Located on one of the world’s oldest rock formations, the Guiana Shield, Chiribiquete’s conserved area is 2,4 million hectares (109,653 square miles) and home to many natural wonders, from table-top “tepuys” to botanically diverse lowland forests. At the heart of Colombia’s northern Amazonia, the park extends across four departments: Caquetá, Metá, Guaviare and Vaupés.
In a recent awards ceremony at the National Geographic Society in Washington, President Juan Manuel Santos was praised by the trustees for his commitment to conserving Chiribiquete, as well as having more than doubled the park’s original size of 13 million hectares. “Santos is a bold leader with transformative ideas and a fearless trailblazer who champions policies that will help achieve a planet in balance,” remarked Nat Geo’s president Gary Knell. The prestigious conservation entity also highlighted the rich biodiversity found across Colombia’s Amazon, from jaguars, to tapirs and “birds found in no other region on Earth.”
Chiribiquete was first discovered by the outside world in the 18th century when Franciscan missionaries came into contact with the Carijona indigenous peoples.
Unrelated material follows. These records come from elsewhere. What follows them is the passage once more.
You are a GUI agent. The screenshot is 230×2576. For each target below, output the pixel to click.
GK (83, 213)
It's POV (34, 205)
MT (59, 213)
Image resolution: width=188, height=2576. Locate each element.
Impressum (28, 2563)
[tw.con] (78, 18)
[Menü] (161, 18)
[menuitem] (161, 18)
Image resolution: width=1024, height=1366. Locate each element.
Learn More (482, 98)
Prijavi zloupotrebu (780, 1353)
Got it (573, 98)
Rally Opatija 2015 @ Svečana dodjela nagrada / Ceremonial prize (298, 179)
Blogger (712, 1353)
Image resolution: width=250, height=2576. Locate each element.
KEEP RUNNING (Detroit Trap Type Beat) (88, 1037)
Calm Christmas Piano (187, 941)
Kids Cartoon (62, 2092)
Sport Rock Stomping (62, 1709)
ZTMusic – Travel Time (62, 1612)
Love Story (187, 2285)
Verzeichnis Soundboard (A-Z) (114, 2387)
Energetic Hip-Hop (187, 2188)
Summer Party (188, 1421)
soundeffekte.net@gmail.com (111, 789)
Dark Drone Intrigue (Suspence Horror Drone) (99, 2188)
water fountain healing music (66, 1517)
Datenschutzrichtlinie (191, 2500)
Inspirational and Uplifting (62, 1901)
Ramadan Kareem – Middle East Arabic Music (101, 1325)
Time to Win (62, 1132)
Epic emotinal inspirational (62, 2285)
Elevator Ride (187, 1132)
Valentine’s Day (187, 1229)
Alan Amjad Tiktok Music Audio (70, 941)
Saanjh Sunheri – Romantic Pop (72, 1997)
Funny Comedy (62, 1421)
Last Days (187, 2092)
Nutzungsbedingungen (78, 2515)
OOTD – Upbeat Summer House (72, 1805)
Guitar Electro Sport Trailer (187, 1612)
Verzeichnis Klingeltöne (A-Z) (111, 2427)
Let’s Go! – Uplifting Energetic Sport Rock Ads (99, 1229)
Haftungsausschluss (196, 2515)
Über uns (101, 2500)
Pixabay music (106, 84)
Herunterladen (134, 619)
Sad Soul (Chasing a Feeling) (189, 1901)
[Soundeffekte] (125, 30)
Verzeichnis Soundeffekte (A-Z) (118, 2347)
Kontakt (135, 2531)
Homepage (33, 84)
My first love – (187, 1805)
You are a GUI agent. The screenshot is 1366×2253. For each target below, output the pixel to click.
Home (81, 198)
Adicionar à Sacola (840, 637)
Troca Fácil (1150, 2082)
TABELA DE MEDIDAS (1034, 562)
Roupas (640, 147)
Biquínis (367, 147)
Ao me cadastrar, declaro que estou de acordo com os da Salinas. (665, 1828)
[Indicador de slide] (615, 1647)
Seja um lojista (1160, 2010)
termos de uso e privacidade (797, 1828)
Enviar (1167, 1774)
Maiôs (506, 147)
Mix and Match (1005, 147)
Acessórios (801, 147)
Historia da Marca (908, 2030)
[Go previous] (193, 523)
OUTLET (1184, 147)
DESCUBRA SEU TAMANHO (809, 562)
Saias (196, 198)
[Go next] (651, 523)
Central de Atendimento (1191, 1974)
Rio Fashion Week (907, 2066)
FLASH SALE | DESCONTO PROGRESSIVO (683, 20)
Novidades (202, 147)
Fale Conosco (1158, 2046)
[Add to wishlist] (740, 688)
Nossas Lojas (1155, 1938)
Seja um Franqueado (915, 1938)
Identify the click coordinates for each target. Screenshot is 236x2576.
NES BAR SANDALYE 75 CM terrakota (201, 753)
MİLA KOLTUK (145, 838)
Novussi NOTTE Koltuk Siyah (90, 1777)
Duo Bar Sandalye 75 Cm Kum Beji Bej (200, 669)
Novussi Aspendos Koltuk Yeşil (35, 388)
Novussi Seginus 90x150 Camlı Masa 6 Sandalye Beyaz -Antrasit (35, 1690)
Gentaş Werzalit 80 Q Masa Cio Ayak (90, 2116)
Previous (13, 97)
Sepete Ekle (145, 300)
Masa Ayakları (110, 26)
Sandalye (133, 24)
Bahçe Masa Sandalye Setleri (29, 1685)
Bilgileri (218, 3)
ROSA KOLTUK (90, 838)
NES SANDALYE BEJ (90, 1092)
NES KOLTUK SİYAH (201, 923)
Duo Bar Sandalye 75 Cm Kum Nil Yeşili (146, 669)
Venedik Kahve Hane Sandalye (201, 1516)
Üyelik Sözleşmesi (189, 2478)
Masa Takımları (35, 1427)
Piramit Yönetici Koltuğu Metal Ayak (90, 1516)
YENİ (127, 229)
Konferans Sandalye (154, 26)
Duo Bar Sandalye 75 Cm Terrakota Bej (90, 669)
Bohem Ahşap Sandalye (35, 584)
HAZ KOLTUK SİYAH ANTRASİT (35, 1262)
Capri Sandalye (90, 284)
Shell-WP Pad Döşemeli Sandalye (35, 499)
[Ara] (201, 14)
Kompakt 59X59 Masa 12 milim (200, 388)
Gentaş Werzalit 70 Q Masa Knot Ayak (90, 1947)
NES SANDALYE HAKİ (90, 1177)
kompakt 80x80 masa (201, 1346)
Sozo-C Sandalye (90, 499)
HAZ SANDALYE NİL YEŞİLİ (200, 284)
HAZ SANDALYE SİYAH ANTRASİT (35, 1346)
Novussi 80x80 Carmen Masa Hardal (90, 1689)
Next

Precambian rock formations are characteristic of the park’s craggy landscape, and deep canyons cut their way through “tepuys,” restricting access to human exploration. For most of the last half century, this park was essentially off-limits given the internal conflict and fact that the Revolutionary Armed Forces of Colombia (FARC) guerrilla maintained a heavy presence across the Eastern plains, known as LLanos Orientales.
According to UNESCO, 336 species of birds have been documented in the park, six of which were unknown to exist in Colombia. The organization’s profile of this protected area has also recognized “eight species of mammals in danger of extinction,” and a “crawling ant species belonging to the Megalyroidea family which has not as yet been studied.”
As one of last great frontiers for the study of biodiversity on the planet, the human footprint in Chiribiquete also remains a mystery with ancient pictographs adorning large rock faces. Anthropologists working in the park have identified some 20,000 motifs depicting both human and zoomorphic figures that could date to 450 AD. These realistic motifs, most commonly found clustered in groups of up to 8,000 on a single rock mass, makes Chiribiquete the most complete – and complex – collection of rock art in northern South America.
UNESCO claims that Chiribiquete’s pictographic archaeology “represents a masterpiece of human creative genius because of the aesthetic refinement of the paintings.” The motifs are attributed to the ancestors of the Carijona – the Carib indigenous family – and who possibly settled this topographically unique region after navigating up the Amazon. Some leading archaeologists also claim the forefathers of the Carib could have begun their journey as far away as Madagascar, navigating Cape Horn, and entering the Amazon river, believing it to be an extension of the Atlantic.
UNESCO’s scientific report claims there is “evidence of migration of Carib groups, found among the Chiribiquete pictographs. An in-depth study […] will almost certainly yield significant data for the reconstruction of prehistory in the Amazon.”
With so many discoveries waiting to be found in this park, we will just have to wait until 2018 to hear the declaration from the authorities on world heritage sites, and whether Chiribiquete has made the list. Given its immense natural uniqueness, we can be sure that the aim to be recognized as one of the world’s great wonders, is secure.